Saved entries:
BEGIN

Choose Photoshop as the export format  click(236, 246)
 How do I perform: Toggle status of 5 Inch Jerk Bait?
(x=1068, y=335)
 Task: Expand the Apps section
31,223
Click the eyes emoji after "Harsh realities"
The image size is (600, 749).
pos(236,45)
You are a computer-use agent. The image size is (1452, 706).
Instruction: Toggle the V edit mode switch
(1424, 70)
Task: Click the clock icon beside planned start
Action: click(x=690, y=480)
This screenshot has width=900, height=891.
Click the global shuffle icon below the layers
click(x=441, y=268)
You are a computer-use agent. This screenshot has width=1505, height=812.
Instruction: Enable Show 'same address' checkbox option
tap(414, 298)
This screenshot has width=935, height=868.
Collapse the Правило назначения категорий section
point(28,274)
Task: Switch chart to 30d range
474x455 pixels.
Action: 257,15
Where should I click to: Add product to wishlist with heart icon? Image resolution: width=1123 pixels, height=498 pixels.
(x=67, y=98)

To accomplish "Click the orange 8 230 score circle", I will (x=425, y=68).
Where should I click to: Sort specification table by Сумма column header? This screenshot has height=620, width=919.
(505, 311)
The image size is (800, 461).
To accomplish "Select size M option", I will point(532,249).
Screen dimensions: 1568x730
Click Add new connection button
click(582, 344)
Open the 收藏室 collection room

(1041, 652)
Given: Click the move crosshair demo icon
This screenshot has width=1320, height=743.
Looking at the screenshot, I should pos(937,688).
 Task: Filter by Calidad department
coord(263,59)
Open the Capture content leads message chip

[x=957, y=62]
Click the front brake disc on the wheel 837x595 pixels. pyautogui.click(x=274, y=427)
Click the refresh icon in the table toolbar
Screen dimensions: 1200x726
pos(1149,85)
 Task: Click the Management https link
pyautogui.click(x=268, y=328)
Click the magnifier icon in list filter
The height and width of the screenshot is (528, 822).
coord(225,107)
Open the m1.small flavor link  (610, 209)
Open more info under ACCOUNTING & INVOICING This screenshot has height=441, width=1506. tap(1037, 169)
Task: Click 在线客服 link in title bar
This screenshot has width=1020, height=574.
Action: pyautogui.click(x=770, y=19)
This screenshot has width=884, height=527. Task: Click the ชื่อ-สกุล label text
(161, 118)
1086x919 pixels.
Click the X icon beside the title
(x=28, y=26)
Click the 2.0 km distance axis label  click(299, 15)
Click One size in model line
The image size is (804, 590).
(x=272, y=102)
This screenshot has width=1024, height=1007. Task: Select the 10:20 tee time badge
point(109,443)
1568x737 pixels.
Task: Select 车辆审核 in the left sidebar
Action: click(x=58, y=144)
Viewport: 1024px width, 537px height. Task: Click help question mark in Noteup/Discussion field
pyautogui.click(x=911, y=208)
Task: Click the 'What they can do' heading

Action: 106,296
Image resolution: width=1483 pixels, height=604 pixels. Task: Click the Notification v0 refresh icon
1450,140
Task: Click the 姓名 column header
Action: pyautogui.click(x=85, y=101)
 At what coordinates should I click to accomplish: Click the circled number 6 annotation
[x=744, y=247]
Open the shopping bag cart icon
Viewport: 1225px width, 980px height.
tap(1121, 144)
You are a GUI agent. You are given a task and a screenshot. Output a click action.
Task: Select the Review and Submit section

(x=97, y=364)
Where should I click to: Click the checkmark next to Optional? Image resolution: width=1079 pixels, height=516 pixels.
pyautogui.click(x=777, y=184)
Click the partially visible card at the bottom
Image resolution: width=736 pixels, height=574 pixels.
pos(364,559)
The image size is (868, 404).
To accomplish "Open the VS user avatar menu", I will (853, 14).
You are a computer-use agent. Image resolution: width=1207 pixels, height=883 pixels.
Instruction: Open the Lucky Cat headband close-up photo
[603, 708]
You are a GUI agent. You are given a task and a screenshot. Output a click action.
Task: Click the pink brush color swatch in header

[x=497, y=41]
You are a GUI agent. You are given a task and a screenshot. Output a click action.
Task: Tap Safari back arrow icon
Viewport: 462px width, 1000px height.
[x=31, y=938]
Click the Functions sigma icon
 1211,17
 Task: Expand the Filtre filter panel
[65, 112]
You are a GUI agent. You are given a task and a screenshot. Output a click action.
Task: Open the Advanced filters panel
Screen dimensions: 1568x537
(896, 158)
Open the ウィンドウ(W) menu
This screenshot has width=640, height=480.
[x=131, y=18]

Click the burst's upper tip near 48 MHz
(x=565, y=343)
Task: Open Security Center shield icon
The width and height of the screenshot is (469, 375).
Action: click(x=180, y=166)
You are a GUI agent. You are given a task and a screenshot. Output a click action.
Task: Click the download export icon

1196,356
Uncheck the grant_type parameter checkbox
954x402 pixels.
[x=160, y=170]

END

PROBLEM DETAILS>
Wherever the string "computer" appears in the data above, report the whole line.

ANSWER FOR THE TASK>
You are a computer-use agent. The image size is (1452, 706).
You are a computer-use agent. This screenshot has width=1505, height=812.
You are a computer-use agent. Image resolution: width=1207 pixels, height=883 pixels.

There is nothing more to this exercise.